WHAT THE EXERCISE ASKS:
Copy out the items word for word, starting at the line that contains "The image size is (1456, 814)." and continuing through the end of the items.
Start
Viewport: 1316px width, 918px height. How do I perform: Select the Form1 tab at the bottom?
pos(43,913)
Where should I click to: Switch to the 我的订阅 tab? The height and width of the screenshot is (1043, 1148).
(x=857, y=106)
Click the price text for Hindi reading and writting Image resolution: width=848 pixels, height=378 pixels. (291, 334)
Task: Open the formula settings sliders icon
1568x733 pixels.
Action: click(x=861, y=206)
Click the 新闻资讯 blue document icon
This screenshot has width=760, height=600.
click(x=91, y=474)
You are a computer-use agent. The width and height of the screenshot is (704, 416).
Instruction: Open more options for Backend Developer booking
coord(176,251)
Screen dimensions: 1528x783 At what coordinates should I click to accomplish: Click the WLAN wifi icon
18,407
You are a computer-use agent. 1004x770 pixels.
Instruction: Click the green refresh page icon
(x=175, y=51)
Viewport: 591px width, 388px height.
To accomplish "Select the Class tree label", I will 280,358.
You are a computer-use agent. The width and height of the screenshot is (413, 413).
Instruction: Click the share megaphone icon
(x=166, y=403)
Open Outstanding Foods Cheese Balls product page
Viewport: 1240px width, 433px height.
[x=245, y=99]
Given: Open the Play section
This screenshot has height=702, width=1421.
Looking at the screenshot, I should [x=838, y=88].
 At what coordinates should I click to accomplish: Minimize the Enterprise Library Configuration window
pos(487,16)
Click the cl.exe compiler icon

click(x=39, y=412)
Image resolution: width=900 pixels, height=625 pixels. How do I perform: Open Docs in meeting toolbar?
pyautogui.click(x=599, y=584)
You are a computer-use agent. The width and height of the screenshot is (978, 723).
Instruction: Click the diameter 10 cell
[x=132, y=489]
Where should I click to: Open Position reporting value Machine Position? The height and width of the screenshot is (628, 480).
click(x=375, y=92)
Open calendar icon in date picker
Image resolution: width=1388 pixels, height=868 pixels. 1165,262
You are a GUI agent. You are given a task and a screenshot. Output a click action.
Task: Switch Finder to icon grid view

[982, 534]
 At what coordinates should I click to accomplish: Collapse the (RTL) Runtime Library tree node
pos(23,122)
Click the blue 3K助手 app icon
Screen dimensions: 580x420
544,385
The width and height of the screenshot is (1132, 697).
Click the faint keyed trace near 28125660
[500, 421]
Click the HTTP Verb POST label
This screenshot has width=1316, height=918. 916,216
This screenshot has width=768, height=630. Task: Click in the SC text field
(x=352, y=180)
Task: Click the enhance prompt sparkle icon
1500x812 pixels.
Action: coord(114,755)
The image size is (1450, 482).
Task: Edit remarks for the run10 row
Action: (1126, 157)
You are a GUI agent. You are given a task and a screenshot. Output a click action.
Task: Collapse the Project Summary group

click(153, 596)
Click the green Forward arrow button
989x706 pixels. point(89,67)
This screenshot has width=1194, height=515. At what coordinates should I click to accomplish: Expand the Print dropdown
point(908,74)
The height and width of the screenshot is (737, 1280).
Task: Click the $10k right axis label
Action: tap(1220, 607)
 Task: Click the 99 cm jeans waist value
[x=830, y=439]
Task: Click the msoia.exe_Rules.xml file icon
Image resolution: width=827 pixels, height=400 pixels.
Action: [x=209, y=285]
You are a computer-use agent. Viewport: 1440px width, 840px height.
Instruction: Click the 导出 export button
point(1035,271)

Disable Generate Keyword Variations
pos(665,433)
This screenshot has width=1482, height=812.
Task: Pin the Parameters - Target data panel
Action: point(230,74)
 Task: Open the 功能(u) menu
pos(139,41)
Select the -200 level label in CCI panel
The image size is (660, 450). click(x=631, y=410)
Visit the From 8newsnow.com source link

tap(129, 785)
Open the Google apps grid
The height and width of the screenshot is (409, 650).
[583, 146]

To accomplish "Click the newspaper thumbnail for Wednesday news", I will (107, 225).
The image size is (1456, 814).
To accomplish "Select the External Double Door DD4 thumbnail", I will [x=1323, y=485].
End
THE OUTPUT:
The image size is (1456, 814).
To accomplish "Select the External Double Door DD4 thumbnail", I will [x=1323, y=485].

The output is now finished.